Czy obrady komisji będzie można nagrywać?
fot. Bartłomiej Ryś
Podczas ostatniej sesji Rady Miasta radny Jan Redzimski pytał, czy istnieje jakaś interpretacja prawna sytuacji, do jakiej doszło podczas posiedzenia komisji bezpieczeństwa. Okazało się, że taka analiza prawna będzie sporządzona przez prawników.

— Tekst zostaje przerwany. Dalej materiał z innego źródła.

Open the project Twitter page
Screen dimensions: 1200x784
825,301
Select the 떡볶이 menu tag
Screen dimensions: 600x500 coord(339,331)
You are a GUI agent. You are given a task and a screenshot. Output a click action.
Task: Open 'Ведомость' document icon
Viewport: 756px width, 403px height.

Przypomnijmy, że podczas jednego z posiedzeń komisji bezpieczeństwa Rady Miasta, jeden z mieszkańców miasta, obecny na sali, miał włączoną kamerę. Szefowa komisji, radna Maria Kosecka zwróciła uwagę, aby kamerę wyłączyć. Mieszkaniec odmówił. Doszło do kilkuminutowej dyskusji na ten temat. W efekcie film z tego sporu znalazł się w Internecie i rozgorzała dyskusja na temat tego, czy obrady komisji radnych, gdzie przebywają również osoby niepubliczne, można nagrywać.
Podczas ostatniej sesji Rady Miasta, zwrócił na to uwagę radny Jan Redzimski, który pytał o interpretację prawną zaistniałej sytuacji.
- Doszło wtedy do gorszącej wielu dyskusji - mówił radny Redzimski.
- Pani Maria Kosecka, przewodnicząca tej komisji wystąpiła już o wykładnię prawną tego zdarzenia - odpowiadał przewodniczący Rady Miasta Janusz Nowak. – Radna Kosecka mogła nie znać unormowań prawych w sprawie rejestrowania obrad komisji za pomocą kamery. Dlatego zostanie w tej sprawie sporządzona opinia prawna.